IT Blog | Two universes in the big data environment

It is more than ordinary that organizations that work with big data have two absolutely separated teams - one team responsible for processing data (data scientists) and another for writing and designing applications for end-users (that formally should use that data). It is equally common that technical problems in one universe are incomprehensible to people in another one. Not very surprisingly, the split leads to many problems.

OLAP and OLTP

The header of this subsection should probably be OLAP vs OLTP - but that would only emphasize the schism (when, in theory, there should not be any). Maybe it is time to clarify the terms for better understanding.

OLAP is the acronym of Online Analytical Processing - that is what data people do. The main feature of this approach for processing data is that some large datasets are processed (for example, many terabytes). Therefore, the time required for processing (analysis) of these datasets is not the most critical metric. Typical operations are aggregations and statistics performed on column space in the database and training of some models. So, technologies optimizing these operations are the usual choice. It includes databases based on the Dynamo storage system (Casandra, DynamoDB) or the Hadoop distributed file system technologies (Apache Hive, Spark, HBase, etc.).

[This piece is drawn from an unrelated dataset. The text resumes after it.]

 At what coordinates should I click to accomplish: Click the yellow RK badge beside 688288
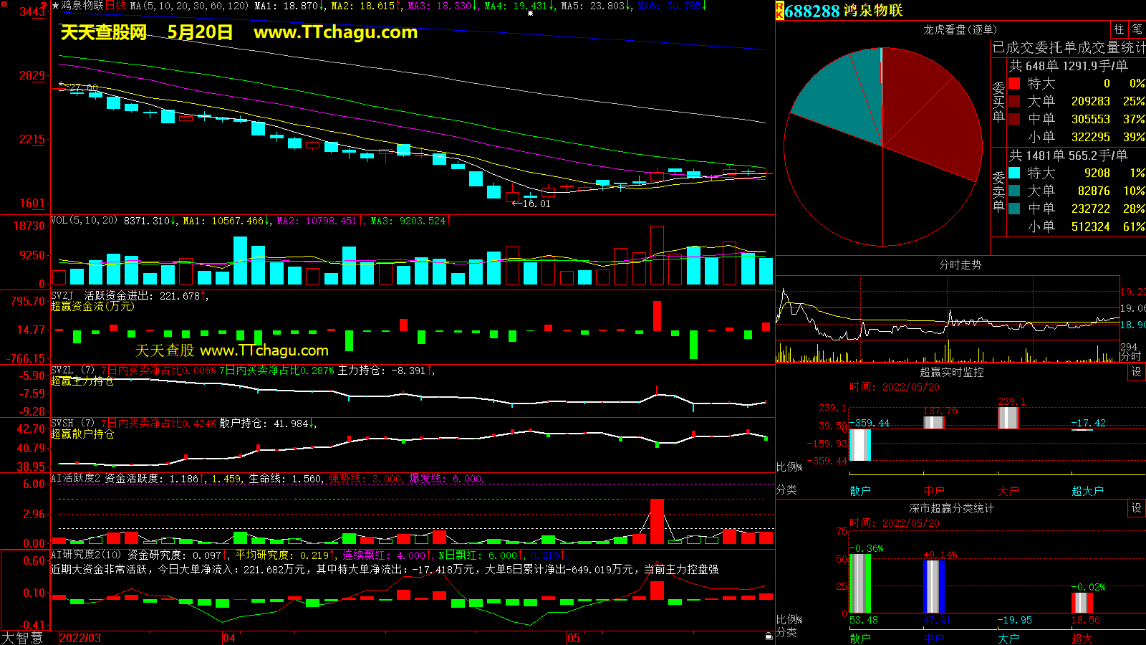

The typical OLAP query would look like this: give me the top products frequently sold and have a high margin or the optimal commercials for a particular user group. The data query itself is the whole application - usually, only a little additional logic is required.

OLTP is the acronym of Online Transaction Processing - that is what software engineers do. The main feature of OLTP is that the lowest possible response time (request's latency) is required. Also, the dataset is relatively small (for example, the number of items in a shopping basket or the number of products on one page for the browser window). The most common technologies for storing data are standard relational databases (like PostgreSQL, MS SQL, others) and similar database technologies (NoSQL databases like MongoDB, Neo4J, REDIS etc.). In addition, data queries are usually embedded in some larger applications that play a significant role (like Django-based web services).

Each of these terms is relatively old (already established in the 1980s) and has been around for a while.

What is the problem?

Members of data teams usually prepare a solution and do not see any problem with deploying that solution for end-users (for example: if we manage to prepare it in one week, you can deploy it in the next sprint). But, on the other hand, a software engineer that needs an application that responds quickly re-estimates the time for implementation from one week to many months (and multiply budget by factors like ten).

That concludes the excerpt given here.